The Nikkei barely paused at the .886 Fib yesterday, choosing instead to backtest it in order to leave its options open.
The weekly chart shows that, should the last high be broken, the next serious Fib resistance isn’t until the larger scale .886 in the 17,100 area. This works with the channel and TLs.
The Nikkei continues to drive US equity prices higher as an integral piece of the yen carry trade. It ramps during the day, and resets during the night (lighter shade.)
The USDJPY has broken out of the yellow channel. So, we have to consider the probability that the purple channel is in play — to the extent that any chart pattern matters anymore. The BOJ’s Kuroda says all is well, it’s all part of the plan. But, both Japanese businesses and consumers are frustrated with rising import prices.
Note the red channel has the same slope as previous engineered rallies — neither of which ended well.
But, look closer and you’ll see the small purple line off to the side of the red channel. This is the new channel in which USDJPY is resurrecting its rally. At some point, it will either rejoin the red channel or backtest it. The same thing happened in Apr 06, when a break in the white channel send the pair plunging (SPX lost 7.5%.) It regained its footing and went on to make new highs in Feb and July of 07 before the wheels came off completely at just past the purple .618.
Bottom line, the pair is completely manipulated — as is the Japanese stock market, in which the BOJ routinely “invests.” It will continue to rally until the pain of importing much more expensive goods leads those afflicted by it (anyone other than investment bankers, hedge funds and their central banking lackeys) to force Abe from office. The chorus is growing.
For anyone wondering why the SPX stopped on a dime this morning, it was an old friend. Hint: there’s something to please both bears and bulls.
The Inverted H&S Pattern we forecast last month has finally completed. A close above 2020ish will confirm. Good for bulls, right? Only fly in the ointment is everything else: the dollar, USDJPY, NKD, notes, etc. are all overbought. So, there’s a fair to middling chance this will not be a clean break and moon shot.
If it is, the target is 2115 from 2020 — a nice 4.7% rally. If it isn’t, there’s a very big chasm down below that QE won’t be around to prevent.
The thing that really puzzles me is that 2115 isn’t 2138 (which is the very important 1.618 Fib of the 2007-2009 drop from 1576 – 666.) Why get us most of the way there?
However, 2138 works quite well as a target from 2044 — the grey 1.618 of the Jul 24 – Aug 8 that set up this IH&S in the first place.
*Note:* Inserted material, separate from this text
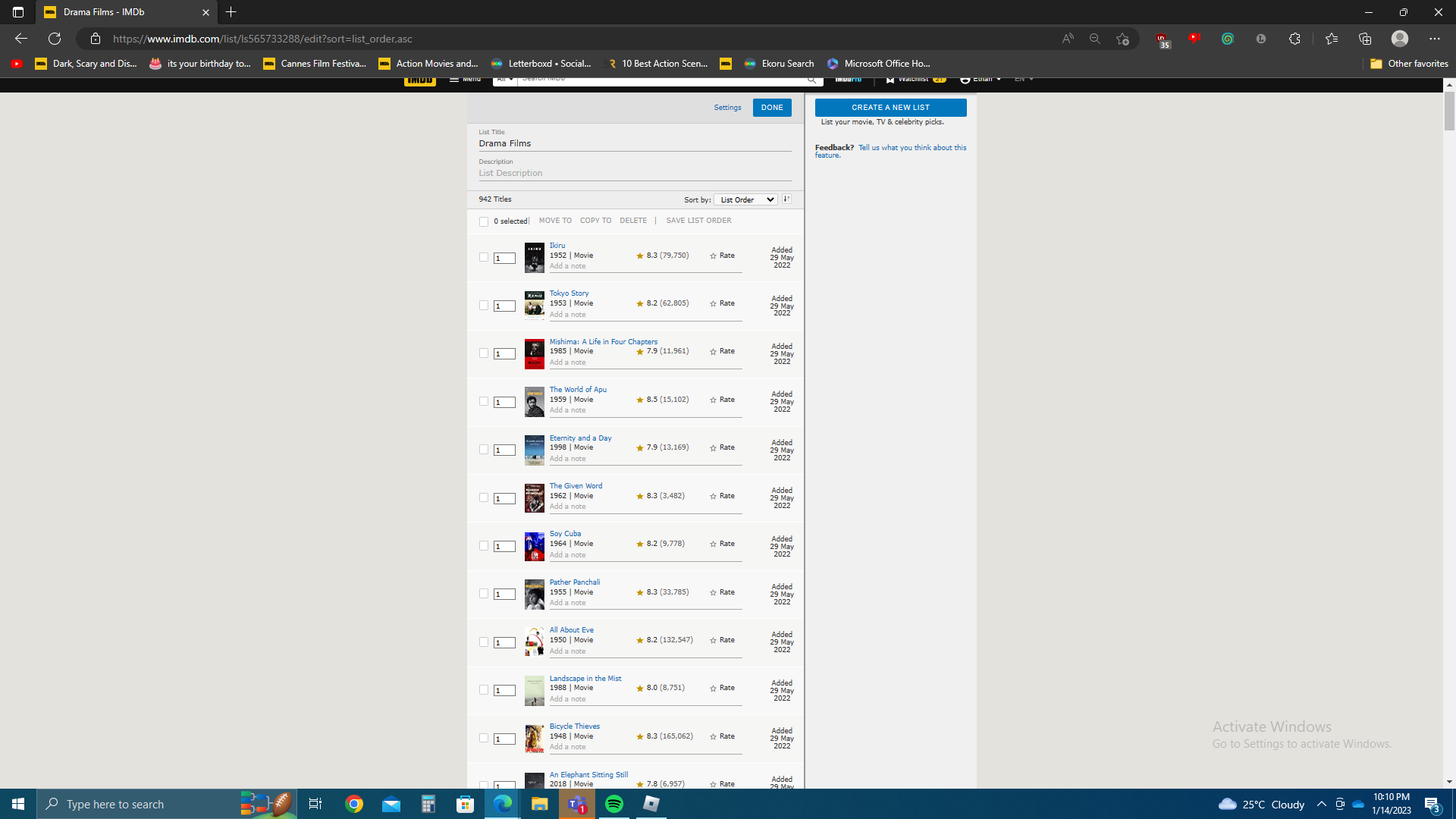Rate Ikiru using its star icon
Image resolution: width=1456 pixels, height=819 pixels.
click(x=714, y=256)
And, it just so happens that the grey channel midline reaches 2044 around Oct 10. This leads me to consider the possibility that SPX will not break out in the next few days, but will dither and dally in some sort of choppy expanded flat for a while — maybe even dropping below the current right shoulder and testing a SMA50 (1975) or SMA100 (1950.)
We’ve seen countless H&S Patterns fail in the past year; so, it’s not hard to imagine that this one will be yet another great big head fake. Still, the confluence of the 1.618, the grey 1.618, and the 261.8 Time Fib on Oct 20 seems more than coincidence.
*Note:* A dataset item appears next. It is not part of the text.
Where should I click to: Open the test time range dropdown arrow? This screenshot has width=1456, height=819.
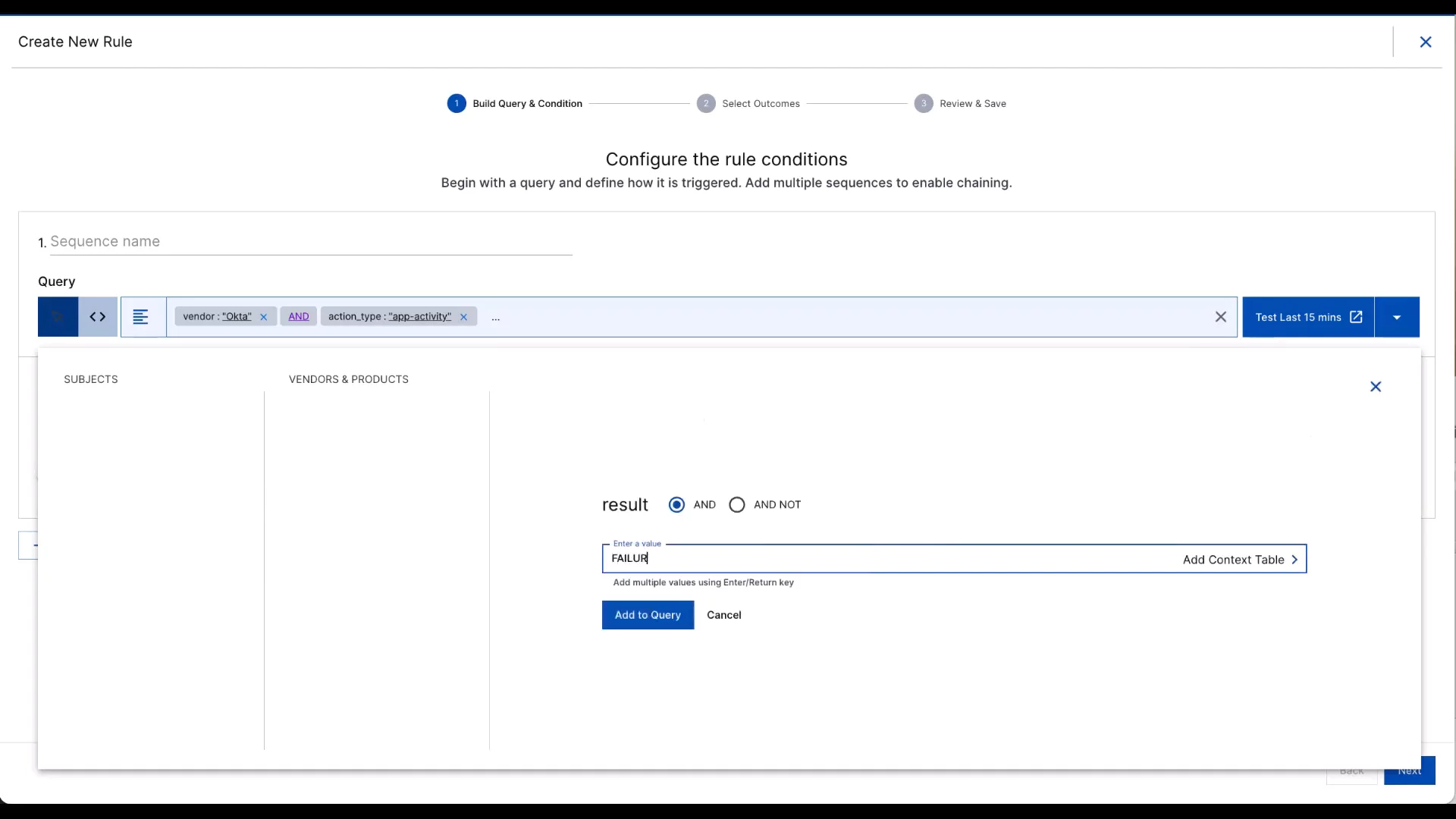click(1396, 317)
For anyone who doesn’t remember, the Time Fib is generated off the 2009 low, with the May 2011 high as the .618. It fits many of the highs and lows since 2009 extremely well. The hitch is it doesn’t tell us whether Oct 20 will be an important high or low — just that it might be significant. And, as the chart indicates, it can easily be off by a week or two. But, it’s worth keeping an eye on it — especially since past Octobers have been significant, and this one will feature the last installment of the freak show that is QE (for now.)